Copy out word for word everything from the line containing "Task: Open the BUY link for Tricorn Black" down to the end of the records below, omitting the pictures.

Item-finding records
* * *
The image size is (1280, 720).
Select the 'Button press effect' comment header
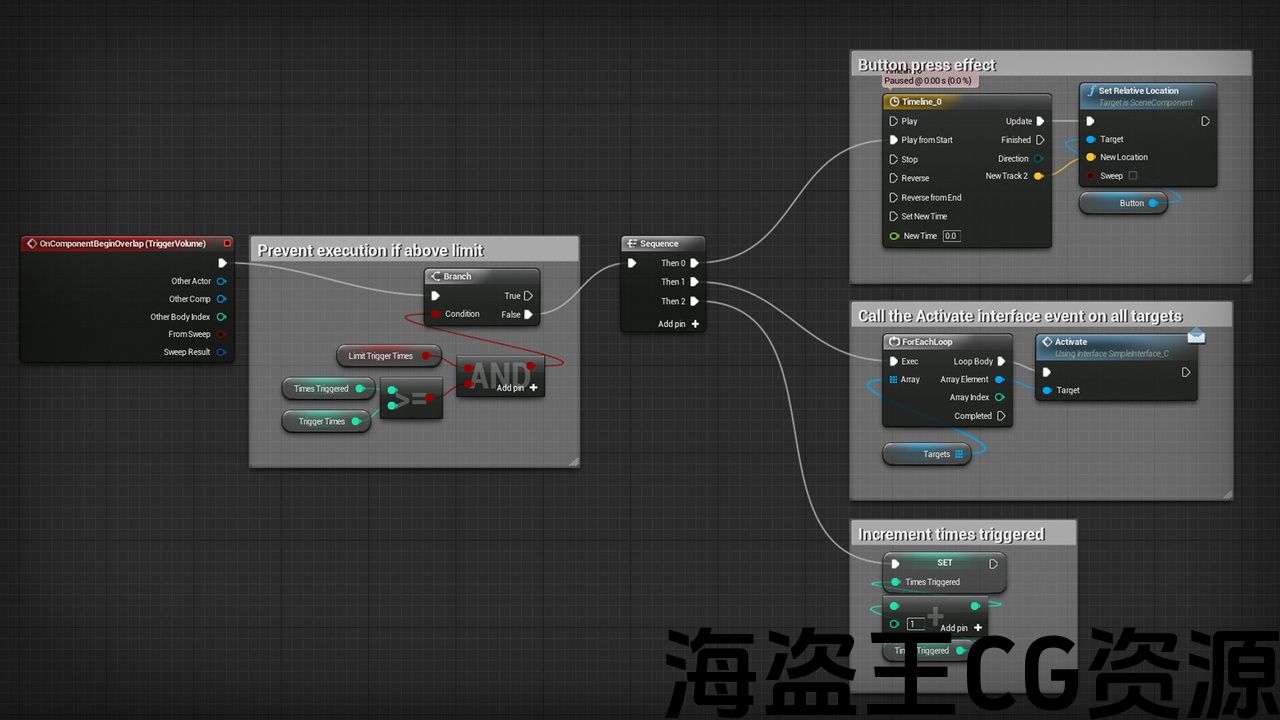[927, 65]
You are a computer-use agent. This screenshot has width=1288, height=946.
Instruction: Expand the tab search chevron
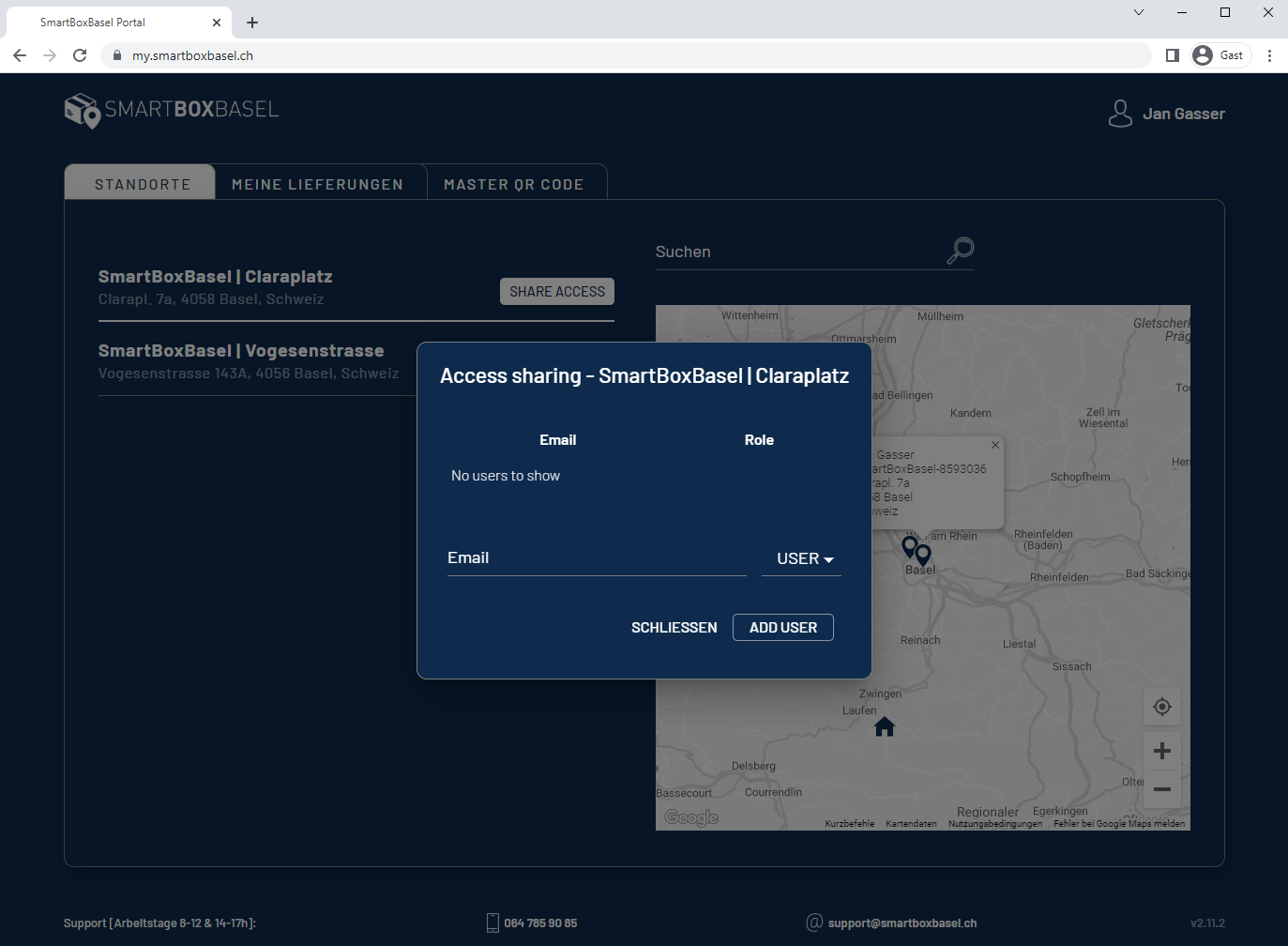(x=1138, y=12)
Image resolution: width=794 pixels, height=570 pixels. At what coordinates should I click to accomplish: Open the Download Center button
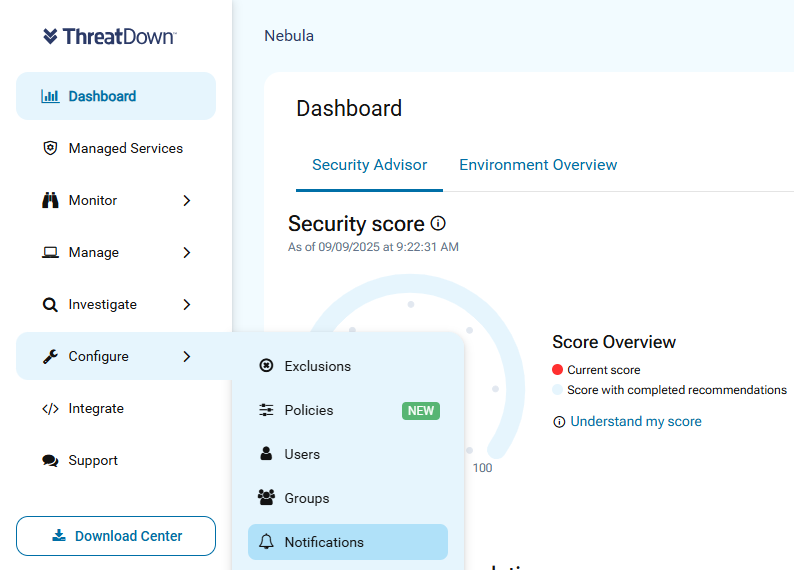click(116, 536)
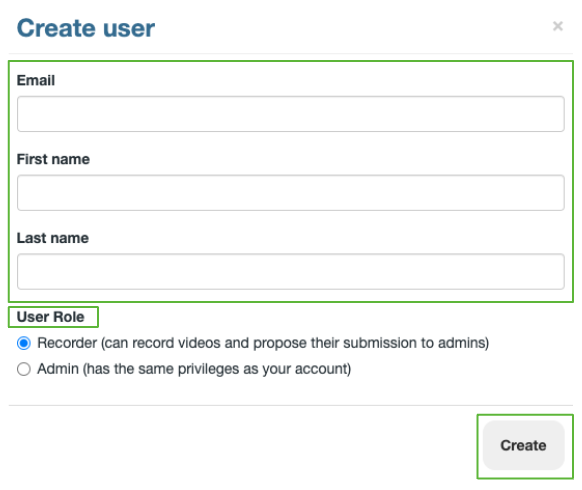Click the Email field label
582x490 pixels.
point(36,80)
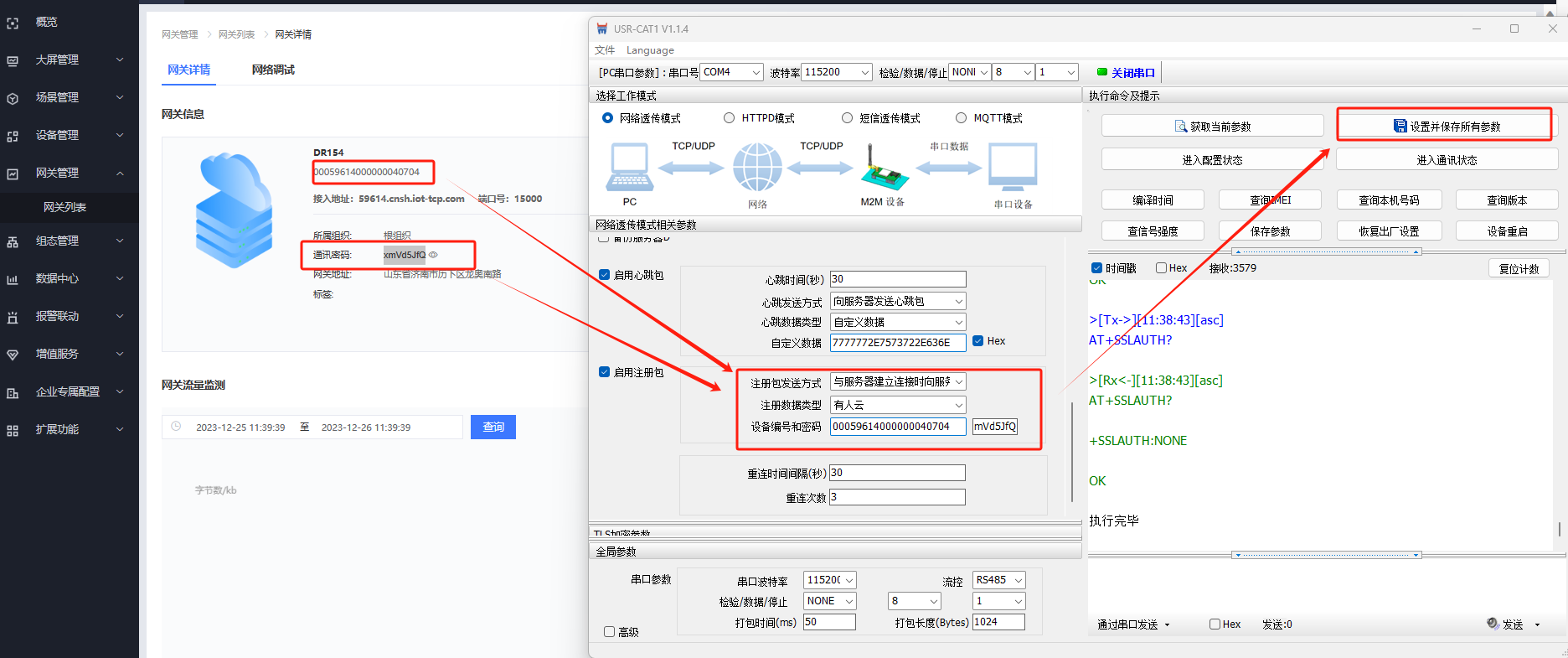The width and height of the screenshot is (1568, 658).
Task: Click the 增值服务 diamond icon
Action: tap(13, 355)
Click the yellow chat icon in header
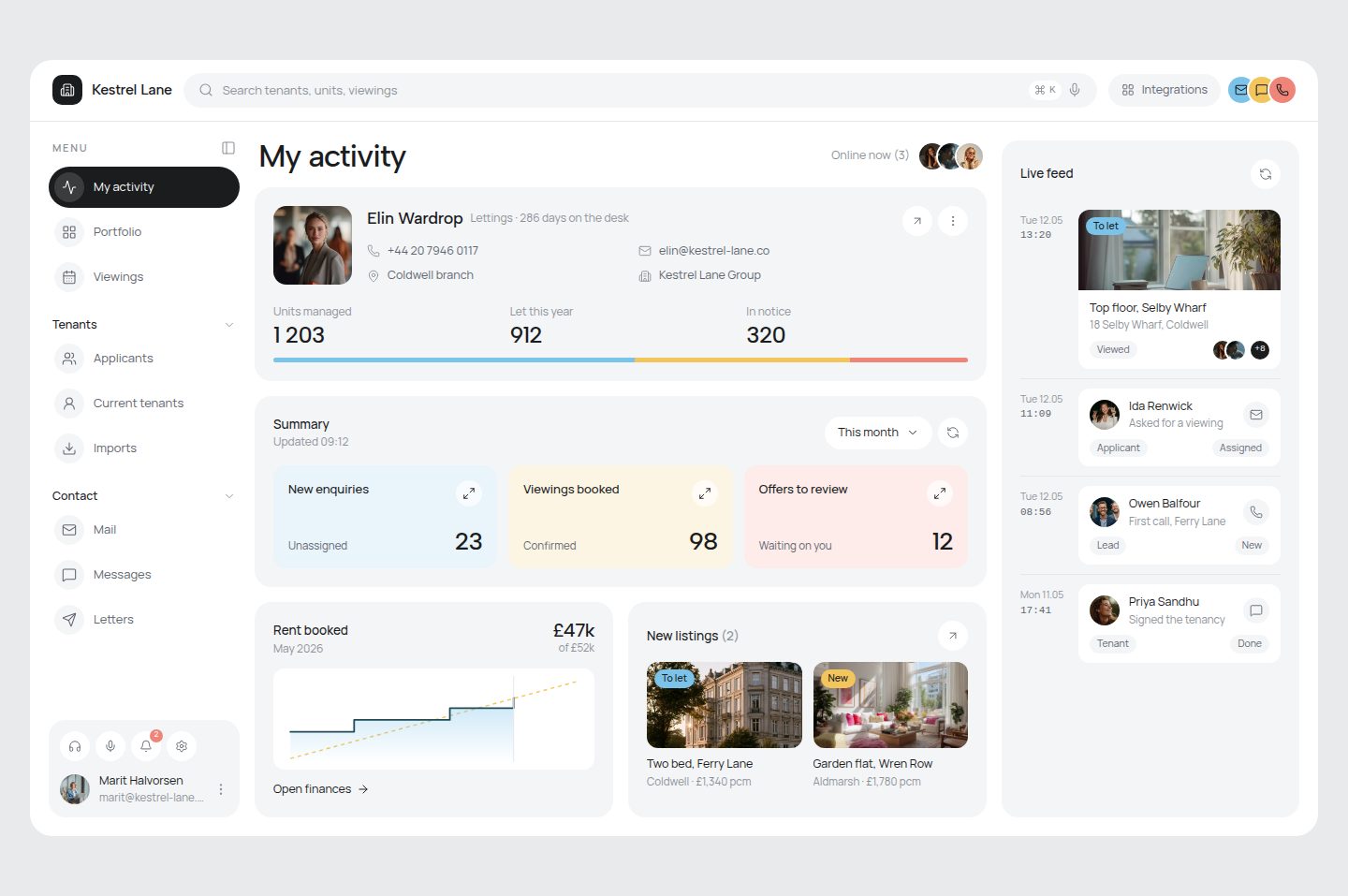The width and height of the screenshot is (1348, 896). pos(1261,90)
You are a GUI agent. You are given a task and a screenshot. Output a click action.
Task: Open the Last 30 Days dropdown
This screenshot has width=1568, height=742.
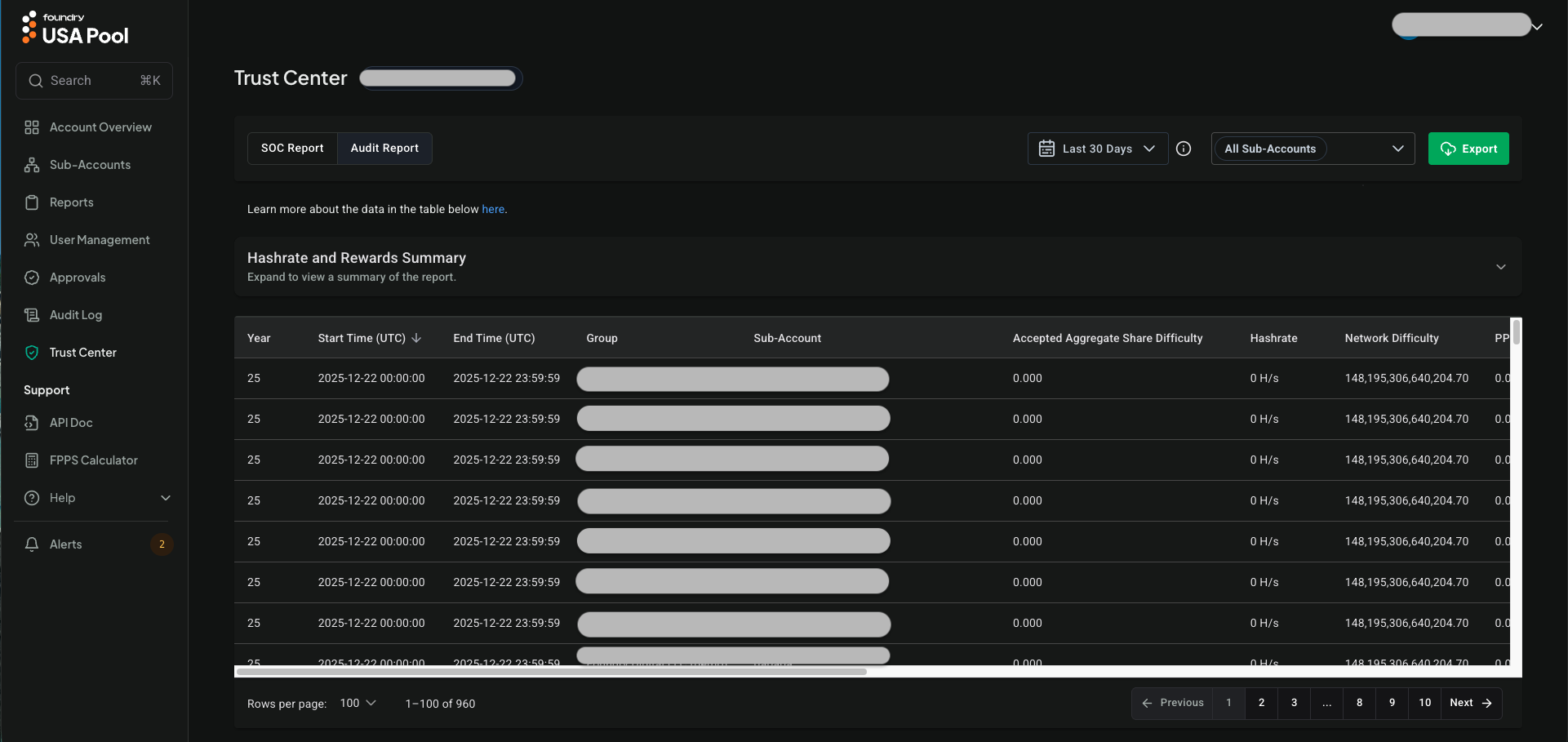[1097, 149]
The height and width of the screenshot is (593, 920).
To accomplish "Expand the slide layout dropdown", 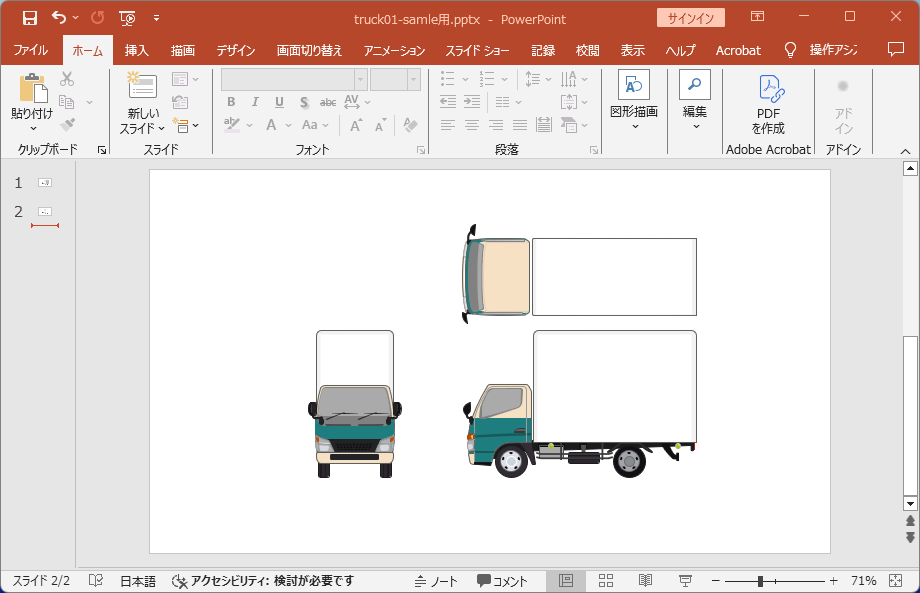I will [181, 79].
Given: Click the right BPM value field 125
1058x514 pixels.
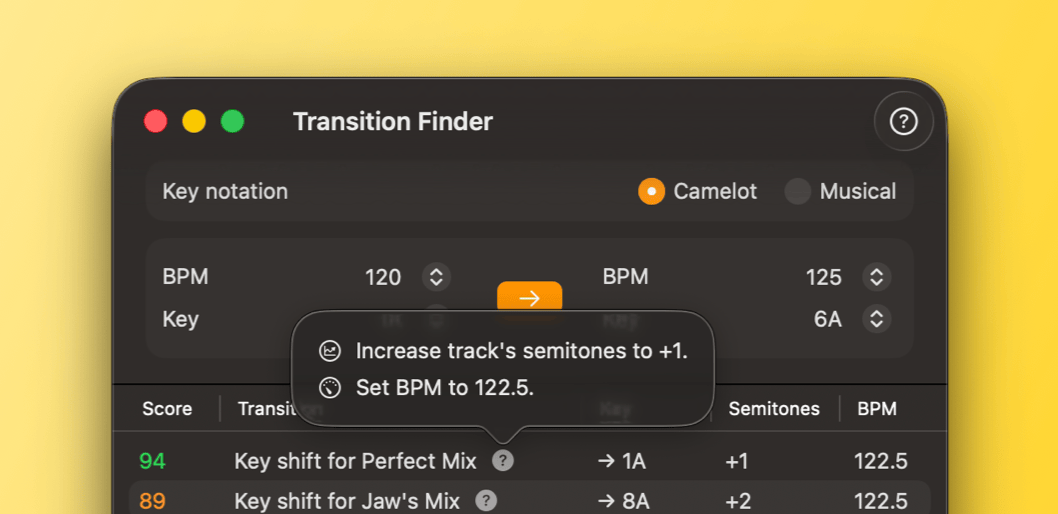Looking at the screenshot, I should [823, 277].
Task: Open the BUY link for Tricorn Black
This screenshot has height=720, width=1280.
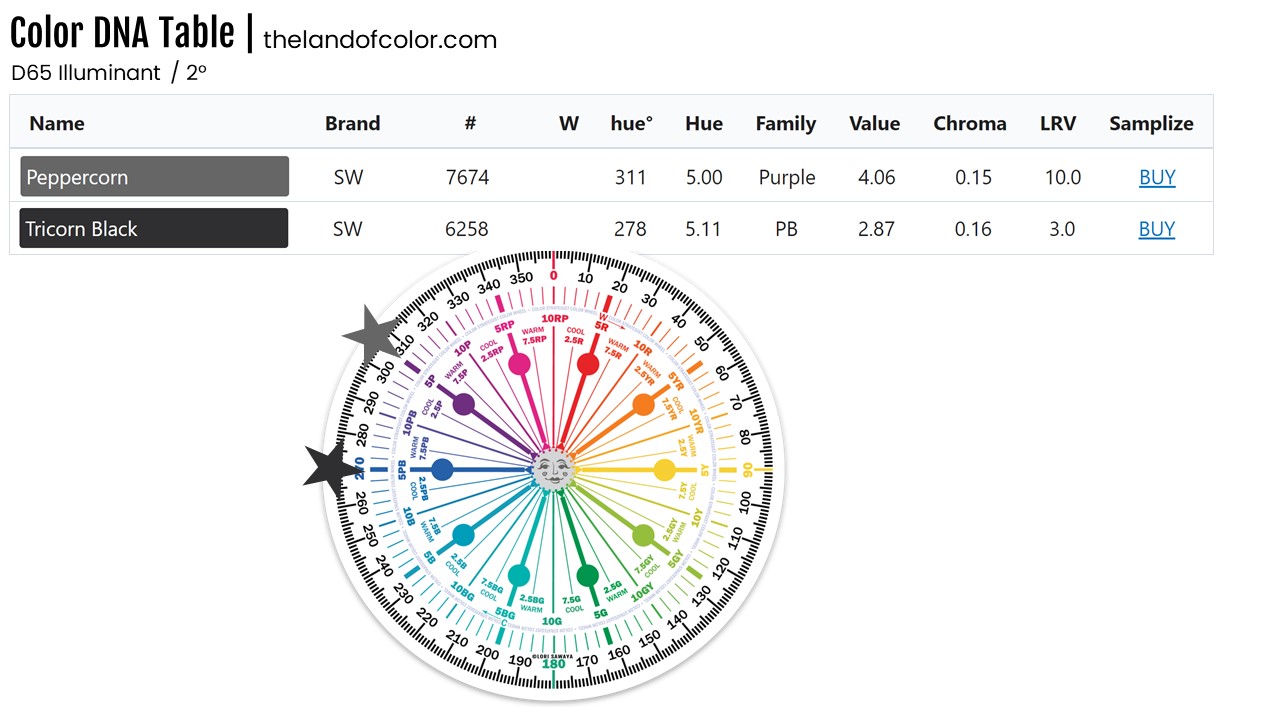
* * *
#### Exercise response:
Task: Open the BUY link for Tricorn Black
This screenshot has height=720, width=1280.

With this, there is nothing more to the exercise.